* Passage provided *
====

Right-wing targets judge who ruled vs. Bush spying

Civil liberties and peace advocates are rallying to support federal district Judge Anna Diggs Taylor, who is under vicious right-wing attack for her landmark Aug. 17 ruling that the Bush administration’s program of wiretapping without warrants is unconstitutional.

Fox News’ Bill O’Reilly questioned whether she wanted “Americans to die,” implying she was aiding terrorists.

The right-wing Judicial Watch claimed that Taylor had a conflict of interest in ruling in the case, American Civil Liberties Union v. National Security Agency, because she served on the board of a community foundation that made modest contributions to the ACLU, among other organizations — a kind of service that judges often do without being challenged.

Appointed to the federal bench by President Carter in 1978, she is the first African American woman judge ever named to the Eastern Michigan district, which includes Detroit.

====

* Raw data *
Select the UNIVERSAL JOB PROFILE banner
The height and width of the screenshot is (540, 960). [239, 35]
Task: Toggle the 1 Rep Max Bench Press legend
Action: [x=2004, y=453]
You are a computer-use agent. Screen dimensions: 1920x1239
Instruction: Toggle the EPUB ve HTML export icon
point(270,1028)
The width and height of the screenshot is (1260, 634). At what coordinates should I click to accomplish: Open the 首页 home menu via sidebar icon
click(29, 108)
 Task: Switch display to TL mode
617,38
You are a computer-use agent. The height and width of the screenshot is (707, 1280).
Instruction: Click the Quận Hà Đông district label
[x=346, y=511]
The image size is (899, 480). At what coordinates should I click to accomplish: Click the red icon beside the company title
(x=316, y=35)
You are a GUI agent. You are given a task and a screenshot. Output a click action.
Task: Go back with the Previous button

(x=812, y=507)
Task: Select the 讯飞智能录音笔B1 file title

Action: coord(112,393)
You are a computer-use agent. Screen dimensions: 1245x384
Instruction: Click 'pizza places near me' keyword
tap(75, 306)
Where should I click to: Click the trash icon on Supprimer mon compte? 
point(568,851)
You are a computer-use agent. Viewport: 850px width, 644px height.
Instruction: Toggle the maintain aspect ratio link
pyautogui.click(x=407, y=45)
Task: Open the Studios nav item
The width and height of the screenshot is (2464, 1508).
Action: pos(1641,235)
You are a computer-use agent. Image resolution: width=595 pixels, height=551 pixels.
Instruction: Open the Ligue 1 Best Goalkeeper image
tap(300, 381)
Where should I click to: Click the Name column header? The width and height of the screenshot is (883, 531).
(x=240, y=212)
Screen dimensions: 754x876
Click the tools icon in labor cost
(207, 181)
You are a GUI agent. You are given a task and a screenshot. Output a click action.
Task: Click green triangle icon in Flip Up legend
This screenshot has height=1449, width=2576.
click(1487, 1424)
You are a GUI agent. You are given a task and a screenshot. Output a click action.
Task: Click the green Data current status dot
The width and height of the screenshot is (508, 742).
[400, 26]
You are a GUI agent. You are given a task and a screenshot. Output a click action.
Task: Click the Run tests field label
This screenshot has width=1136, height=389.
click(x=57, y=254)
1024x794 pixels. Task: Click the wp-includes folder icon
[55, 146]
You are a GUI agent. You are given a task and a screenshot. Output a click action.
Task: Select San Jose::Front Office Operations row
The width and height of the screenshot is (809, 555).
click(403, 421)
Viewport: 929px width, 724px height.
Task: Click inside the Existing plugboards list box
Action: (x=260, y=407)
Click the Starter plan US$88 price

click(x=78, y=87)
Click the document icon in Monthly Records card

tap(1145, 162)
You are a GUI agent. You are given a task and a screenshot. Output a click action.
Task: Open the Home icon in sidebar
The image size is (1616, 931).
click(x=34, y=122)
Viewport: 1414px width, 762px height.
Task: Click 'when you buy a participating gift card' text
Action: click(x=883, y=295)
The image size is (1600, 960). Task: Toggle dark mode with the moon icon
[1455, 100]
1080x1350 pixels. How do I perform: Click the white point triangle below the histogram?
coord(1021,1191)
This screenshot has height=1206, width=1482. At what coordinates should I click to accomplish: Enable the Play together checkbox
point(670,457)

====

* What you will do *
[1] Print the section of the article on the judge who ruled against Bush administration wiretapping that lies between "The right-wing Judicial" and "which includes Detroit.", inclusive.
[2] In the records, between the line holding "This screenshot has height=1206, width=1482." and the end of the records, inclusive, substitute "Play together switch" for "Play together checkbox". Return only those lines, otherwise unchanged.

* Written answers *
[1]
The right-wing Judicial Watch claimed that Taylor had a conflict of interest in ruling in the case, American Civil Liberties Union v. National Security Agency, because she served on the board of a community foundation that made modest contributions to the ACLU, among other organizations — a kind of service that judges often do without being challenged.

Appointed to the federal bench by President Carter in 1978, she is the first African American woman judge ever named to the Eastern Michigan district, which includes Detroit.

[2]
This screenshot has height=1206, width=1482. At what coordinates should I click to accomplish: Enable the Play together switch
point(670,457)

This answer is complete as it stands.